Provided material:

--- --- ---

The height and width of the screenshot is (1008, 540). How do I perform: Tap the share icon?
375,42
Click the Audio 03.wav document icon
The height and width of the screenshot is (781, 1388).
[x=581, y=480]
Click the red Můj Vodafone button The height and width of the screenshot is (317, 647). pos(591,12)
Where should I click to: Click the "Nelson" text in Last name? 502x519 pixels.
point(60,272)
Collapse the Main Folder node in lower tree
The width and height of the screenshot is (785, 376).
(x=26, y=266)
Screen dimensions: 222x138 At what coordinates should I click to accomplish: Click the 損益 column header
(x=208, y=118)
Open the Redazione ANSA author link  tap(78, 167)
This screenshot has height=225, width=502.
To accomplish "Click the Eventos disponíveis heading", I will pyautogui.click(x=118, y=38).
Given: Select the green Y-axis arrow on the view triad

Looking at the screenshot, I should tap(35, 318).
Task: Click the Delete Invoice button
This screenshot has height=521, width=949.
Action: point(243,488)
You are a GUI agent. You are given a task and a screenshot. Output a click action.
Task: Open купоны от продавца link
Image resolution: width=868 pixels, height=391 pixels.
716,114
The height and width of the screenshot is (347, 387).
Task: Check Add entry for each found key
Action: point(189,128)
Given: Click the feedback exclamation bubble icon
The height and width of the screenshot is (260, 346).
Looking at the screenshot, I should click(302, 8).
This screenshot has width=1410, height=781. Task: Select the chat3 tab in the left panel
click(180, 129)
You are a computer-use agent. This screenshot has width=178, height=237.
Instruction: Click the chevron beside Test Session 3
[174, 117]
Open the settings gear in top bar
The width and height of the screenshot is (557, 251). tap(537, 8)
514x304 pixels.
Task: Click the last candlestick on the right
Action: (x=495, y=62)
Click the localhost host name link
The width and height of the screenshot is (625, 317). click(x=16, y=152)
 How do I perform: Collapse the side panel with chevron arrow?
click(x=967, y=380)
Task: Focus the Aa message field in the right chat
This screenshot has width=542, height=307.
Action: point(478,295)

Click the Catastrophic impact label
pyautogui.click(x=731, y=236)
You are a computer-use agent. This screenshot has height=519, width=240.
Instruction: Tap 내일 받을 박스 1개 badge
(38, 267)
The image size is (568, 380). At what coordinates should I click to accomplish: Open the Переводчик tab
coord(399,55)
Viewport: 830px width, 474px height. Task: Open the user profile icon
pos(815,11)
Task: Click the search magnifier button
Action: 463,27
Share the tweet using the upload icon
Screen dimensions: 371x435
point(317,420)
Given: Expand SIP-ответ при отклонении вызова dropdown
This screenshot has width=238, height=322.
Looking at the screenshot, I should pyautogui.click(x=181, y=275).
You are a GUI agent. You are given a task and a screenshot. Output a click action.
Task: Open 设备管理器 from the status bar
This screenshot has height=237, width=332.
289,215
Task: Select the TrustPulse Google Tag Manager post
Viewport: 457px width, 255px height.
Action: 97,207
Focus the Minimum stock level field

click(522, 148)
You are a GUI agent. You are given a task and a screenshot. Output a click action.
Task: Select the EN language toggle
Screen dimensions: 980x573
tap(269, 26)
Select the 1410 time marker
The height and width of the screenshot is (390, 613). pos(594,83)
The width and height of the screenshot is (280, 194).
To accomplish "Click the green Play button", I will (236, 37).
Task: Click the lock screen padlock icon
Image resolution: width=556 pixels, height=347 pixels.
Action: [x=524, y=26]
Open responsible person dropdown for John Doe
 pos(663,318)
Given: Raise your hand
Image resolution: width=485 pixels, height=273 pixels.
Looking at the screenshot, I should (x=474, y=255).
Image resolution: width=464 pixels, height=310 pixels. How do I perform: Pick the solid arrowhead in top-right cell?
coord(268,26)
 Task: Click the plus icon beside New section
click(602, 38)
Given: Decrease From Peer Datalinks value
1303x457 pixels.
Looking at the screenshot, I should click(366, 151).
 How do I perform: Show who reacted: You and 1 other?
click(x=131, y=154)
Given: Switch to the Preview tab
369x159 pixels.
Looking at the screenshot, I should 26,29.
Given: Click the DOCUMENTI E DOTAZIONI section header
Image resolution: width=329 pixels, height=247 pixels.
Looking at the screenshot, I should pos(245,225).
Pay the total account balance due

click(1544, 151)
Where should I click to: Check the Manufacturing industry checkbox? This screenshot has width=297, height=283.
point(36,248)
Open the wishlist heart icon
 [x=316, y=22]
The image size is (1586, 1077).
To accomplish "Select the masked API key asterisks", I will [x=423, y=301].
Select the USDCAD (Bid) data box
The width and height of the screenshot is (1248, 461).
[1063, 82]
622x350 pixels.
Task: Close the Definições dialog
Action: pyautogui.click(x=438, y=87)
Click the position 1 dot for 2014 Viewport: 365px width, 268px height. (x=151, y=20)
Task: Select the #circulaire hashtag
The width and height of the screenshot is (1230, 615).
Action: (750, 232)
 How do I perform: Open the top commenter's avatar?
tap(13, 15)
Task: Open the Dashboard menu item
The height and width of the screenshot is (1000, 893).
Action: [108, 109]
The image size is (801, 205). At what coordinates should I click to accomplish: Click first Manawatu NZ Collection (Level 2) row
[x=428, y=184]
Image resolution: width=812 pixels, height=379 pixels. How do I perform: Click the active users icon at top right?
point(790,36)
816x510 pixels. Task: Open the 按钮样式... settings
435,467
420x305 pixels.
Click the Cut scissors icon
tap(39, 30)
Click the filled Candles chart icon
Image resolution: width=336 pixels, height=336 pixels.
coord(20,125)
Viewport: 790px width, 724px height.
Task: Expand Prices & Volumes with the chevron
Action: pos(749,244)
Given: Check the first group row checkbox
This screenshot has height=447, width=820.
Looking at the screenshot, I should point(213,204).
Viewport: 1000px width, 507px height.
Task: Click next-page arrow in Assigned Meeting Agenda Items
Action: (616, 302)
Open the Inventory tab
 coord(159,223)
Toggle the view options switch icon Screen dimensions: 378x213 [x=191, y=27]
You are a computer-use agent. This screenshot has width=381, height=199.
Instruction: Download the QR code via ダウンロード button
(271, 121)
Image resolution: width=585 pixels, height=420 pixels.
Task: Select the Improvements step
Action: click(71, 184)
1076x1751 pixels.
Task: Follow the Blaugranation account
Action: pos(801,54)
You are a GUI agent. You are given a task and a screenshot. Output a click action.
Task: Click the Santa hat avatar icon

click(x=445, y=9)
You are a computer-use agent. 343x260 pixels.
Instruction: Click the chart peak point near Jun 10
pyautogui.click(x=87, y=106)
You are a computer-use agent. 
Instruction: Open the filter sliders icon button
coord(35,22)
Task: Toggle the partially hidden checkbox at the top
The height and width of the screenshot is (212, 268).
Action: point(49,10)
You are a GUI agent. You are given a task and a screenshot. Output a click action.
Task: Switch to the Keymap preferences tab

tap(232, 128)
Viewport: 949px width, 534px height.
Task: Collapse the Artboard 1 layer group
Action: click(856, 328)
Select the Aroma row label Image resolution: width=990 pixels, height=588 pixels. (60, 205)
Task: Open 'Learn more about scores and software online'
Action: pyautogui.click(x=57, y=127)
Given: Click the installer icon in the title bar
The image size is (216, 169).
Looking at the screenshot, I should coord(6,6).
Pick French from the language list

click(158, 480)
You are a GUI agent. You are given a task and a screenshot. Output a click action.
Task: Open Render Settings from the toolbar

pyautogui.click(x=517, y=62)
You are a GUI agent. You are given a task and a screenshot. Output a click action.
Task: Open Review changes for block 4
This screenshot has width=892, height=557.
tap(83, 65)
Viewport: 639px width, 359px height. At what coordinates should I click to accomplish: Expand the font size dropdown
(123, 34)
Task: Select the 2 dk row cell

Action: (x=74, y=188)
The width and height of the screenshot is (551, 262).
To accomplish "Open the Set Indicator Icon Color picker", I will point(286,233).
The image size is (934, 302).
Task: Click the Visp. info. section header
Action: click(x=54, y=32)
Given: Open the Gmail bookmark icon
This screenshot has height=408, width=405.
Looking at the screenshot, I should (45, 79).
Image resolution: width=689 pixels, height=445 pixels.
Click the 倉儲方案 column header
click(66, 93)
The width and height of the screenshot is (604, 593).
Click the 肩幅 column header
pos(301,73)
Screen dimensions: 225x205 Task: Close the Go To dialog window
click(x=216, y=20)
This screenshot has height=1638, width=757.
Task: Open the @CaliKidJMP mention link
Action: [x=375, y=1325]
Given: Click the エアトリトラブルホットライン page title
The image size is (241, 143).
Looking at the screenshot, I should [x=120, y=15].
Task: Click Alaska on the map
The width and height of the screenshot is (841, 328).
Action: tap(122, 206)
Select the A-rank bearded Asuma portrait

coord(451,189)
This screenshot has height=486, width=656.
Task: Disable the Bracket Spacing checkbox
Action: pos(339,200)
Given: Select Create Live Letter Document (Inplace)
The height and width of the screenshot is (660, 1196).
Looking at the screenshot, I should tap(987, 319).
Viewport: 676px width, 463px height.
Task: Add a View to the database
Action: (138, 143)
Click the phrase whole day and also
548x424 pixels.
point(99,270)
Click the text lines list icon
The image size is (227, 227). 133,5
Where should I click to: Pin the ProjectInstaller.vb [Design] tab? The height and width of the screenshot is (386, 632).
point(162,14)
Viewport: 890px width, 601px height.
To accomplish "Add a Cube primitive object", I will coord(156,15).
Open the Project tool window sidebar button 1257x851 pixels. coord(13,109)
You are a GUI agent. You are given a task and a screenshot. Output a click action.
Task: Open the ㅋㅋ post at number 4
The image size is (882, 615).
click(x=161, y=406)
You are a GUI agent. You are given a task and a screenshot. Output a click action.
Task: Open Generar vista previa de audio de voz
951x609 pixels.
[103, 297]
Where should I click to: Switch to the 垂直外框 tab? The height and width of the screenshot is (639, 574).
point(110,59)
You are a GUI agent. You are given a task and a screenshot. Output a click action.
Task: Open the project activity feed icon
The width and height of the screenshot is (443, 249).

--- --- ---

Problem to solve: Taking the entries above, print exactly the lines starting at the line with "Given: Click the feedback" and ending at the line with "The width and height of the screenshot is (280, 194).", both included.

Written solution:
Given: Click the feedback exclamation bubble icon
The height and width of the screenshot is (260, 346).
Looking at the screenshot, I should click(302, 8).
This screenshot has width=1410, height=781. Task: Select the chat3 tab in the left panel
click(180, 129)
You are a computer-use agent. This screenshot has width=178, height=237.
Instruction: Click the chevron beside Test Session 3
[174, 117]
Open the settings gear in top bar
The width and height of the screenshot is (557, 251). tap(537, 8)
514x304 pixels.
Task: Click the last candlestick on the right
Action: (x=495, y=62)
Click the localhost host name link
The width and height of the screenshot is (625, 317). click(x=16, y=152)
 How do I perform: Collapse the side panel with chevron arrow?
click(x=967, y=380)
Task: Focus the Aa message field in the right chat
This screenshot has width=542, height=307.
Action: point(478,295)

Click the Catastrophic impact label
pyautogui.click(x=731, y=236)
You are a computer-use agent. This screenshot has height=519, width=240.
Instruction: Tap 내일 받을 박스 1개 badge
(38, 267)
The image size is (568, 380). At what coordinates should I click to accomplish: Open the Переводчик tab
coord(399,55)
Viewport: 830px width, 474px height. Task: Open the user profile icon
pos(815,11)
Task: Click the search magnifier button
Action: 463,27
Share the tweet using the upload icon
Screen dimensions: 371x435
point(317,420)
Given: Expand SIP-ответ при отклонении вызова dropdown
This screenshot has width=238, height=322.
Looking at the screenshot, I should pyautogui.click(x=181, y=275).
You are a GUI agent. You are given a task and a screenshot. Output a click action.
Task: Open 设备管理器 from the status bar
This screenshot has height=237, width=332.
289,215
Task: Select the TrustPulse Google Tag Manager post
Viewport: 457px width, 255px height.
Action: 97,207
Focus the Minimum stock level field

click(522, 148)
You are a GUI agent. You are given a task and a screenshot. Output a click action.
Task: Select the EN language toggle
Screen dimensions: 980x573
tap(269, 26)
Select the 1410 time marker
The height and width of the screenshot is (390, 613). pos(594,83)
The width and height of the screenshot is (280, 194).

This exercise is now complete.